> **Exercise directions**:
Go through the records below line by line. Count the lines with "Image" and give the count alone.

> **Task data**:
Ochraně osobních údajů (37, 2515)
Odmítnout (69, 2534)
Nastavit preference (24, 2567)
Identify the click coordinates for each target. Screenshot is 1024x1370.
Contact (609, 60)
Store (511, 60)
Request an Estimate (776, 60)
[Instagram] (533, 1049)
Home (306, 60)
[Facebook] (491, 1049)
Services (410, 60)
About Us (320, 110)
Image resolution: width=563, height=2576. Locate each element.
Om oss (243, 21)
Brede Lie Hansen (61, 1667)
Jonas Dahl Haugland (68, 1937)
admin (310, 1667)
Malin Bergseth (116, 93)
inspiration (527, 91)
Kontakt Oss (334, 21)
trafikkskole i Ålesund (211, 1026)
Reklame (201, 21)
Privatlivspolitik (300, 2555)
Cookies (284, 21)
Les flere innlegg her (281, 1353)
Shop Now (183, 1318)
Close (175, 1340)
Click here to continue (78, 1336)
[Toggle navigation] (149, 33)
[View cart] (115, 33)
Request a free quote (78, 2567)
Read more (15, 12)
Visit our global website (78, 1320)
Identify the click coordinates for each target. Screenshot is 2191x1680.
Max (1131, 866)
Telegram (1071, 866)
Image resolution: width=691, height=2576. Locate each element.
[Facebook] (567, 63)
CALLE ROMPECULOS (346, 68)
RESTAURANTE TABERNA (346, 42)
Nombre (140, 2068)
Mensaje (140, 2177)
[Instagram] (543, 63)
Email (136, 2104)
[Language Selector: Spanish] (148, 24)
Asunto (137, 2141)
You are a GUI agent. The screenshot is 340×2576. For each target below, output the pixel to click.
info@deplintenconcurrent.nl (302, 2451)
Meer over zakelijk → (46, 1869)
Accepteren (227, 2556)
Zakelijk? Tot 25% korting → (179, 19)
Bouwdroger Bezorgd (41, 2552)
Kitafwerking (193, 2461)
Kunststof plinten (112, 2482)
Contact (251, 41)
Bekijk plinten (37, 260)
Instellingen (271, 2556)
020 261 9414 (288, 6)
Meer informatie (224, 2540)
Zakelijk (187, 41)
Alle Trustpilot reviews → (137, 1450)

> **Answer for this exercise**:
2